Chegámos a Brest com 40 horas feitas e eu com uma imensa vontade de arrumar as botas e apanhar o comboio de volta a Paris. Como habitualmente, o Luís e o Zé conseguiram dissuadir-me e lá nos metemos no caminho de regresso. E por estranho que pareça o regresso pareceu mais fácil que a a ida – embora o percurso fosse quase o mesmo. Exemplo: subir o “Muro da Bretanha” com sol e pelo lado de Brest foi bem mais fácil que na ida…
De Brest a Quedillac (segunda paragem estipulada para dormir) foi um ápice sem percalços de maior. A única situação foi que a travessa esquerda do meu sapato deixou de encaixar bem no pedal e tive que colocar travessas novas em Loudeác – mais uma coisa a evitar em futuros PBP, colocar travessas no meio do evento…
Á custa desta “brincadeira” pedalei cerca de 400 kms “fora da posição ideal” e o resultado foi/é um tornozelo esquerdo inchado…

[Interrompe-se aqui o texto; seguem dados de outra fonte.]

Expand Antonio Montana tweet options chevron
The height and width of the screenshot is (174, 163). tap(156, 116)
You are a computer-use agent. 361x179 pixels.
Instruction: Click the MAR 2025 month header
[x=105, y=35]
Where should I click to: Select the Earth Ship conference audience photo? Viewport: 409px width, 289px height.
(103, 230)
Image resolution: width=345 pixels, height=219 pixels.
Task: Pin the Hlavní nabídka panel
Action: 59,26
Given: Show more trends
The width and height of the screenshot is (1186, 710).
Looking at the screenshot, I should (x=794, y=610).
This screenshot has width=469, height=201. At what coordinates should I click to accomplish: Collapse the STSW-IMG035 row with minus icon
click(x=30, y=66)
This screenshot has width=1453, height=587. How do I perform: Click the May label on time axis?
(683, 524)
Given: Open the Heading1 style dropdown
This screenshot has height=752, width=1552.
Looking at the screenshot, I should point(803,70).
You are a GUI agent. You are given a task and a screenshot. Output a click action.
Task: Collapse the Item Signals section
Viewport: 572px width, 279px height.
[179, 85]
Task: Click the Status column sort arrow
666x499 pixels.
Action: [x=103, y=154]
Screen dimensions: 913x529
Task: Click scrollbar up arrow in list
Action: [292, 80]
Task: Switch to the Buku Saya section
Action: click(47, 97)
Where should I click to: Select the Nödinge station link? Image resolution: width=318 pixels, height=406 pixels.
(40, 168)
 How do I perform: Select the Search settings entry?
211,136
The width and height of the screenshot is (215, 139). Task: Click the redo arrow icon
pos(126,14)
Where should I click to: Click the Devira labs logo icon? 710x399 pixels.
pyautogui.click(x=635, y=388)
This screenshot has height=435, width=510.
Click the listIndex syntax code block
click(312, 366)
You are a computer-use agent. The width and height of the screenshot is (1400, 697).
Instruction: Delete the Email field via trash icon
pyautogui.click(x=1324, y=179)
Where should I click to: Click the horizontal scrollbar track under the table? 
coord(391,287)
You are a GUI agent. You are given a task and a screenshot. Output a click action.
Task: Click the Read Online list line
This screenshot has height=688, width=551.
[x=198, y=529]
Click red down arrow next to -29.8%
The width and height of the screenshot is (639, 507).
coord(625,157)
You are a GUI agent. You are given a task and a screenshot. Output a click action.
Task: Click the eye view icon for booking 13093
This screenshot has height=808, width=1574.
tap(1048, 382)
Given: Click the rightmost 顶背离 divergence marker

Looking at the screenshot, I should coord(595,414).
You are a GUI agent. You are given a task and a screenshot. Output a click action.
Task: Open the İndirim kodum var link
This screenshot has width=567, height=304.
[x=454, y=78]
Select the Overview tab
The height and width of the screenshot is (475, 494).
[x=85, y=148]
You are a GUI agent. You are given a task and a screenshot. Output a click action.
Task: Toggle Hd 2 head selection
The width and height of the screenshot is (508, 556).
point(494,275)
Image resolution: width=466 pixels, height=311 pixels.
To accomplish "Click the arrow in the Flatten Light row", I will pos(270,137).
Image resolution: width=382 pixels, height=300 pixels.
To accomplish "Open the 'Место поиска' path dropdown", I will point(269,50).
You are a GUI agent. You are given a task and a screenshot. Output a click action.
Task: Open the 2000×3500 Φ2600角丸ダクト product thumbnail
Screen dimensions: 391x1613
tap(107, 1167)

Em Quedillac, como não havia camas disponiveis no momento que chegámos o Zé Almeida seguiu para Tinténiac, e eu e o Luis ficámos à espera de vaga: os Ticos & Tecos já não estavam a funcionar bem nesta altura e precisavam de repouso…
Dormimos um pouco menos de 3 horas e seguimos caminho, desta vez cada uma ao seu ritmo – o Luis estava com uma forte dor no joelho, eu com o tornozelo esquerdo inchado.
Como esta coisa dos grupos é tramada, quis o “destino” que eu, o Luís e o Zé Almeida nos voltássemos a reencontrar em Fougères e daí até ao final não nos iríamos separar mais.
Quer dizer “separar mais que uma centena de metros”, que nós os 3 pedalamos “à vista”, muitas vezes separados umas dezenas de metros, faz parte da “autonomia total” que gostamos de advogar :-)
Até Dreux a coisa foi andando devagar devagarinho, e acabámos por dormir umas duas horas no chão do pavilhão de Dreux, donde saímos pouco depois das 6 da matina para SQY, com uma chuva que nos fez pensar que um PBP com aquele tempo deve ser um tormento daqueles épicos.
A parte melhor do percurso entre Dreux e SQY foi a paragem numa “boulangerie” para beber um chocolate quente e comer uns bolos acabadinhos de fazer… Nham, nham, que bem que souberam no meio daquela chuvada e após 1150 kms :-)
Até ao final foi arrastar a bicla e o coiro tentando não cair na estrada molhada, vestir a camisola dos Randonneurs Portugal para a chegada e apreciar o feito de terminar um PBP.
Outras lições aprendidas:
Em 5000 participantes há muitas religiões e muitas formas de estar… umas que me agradaram mais outras menos.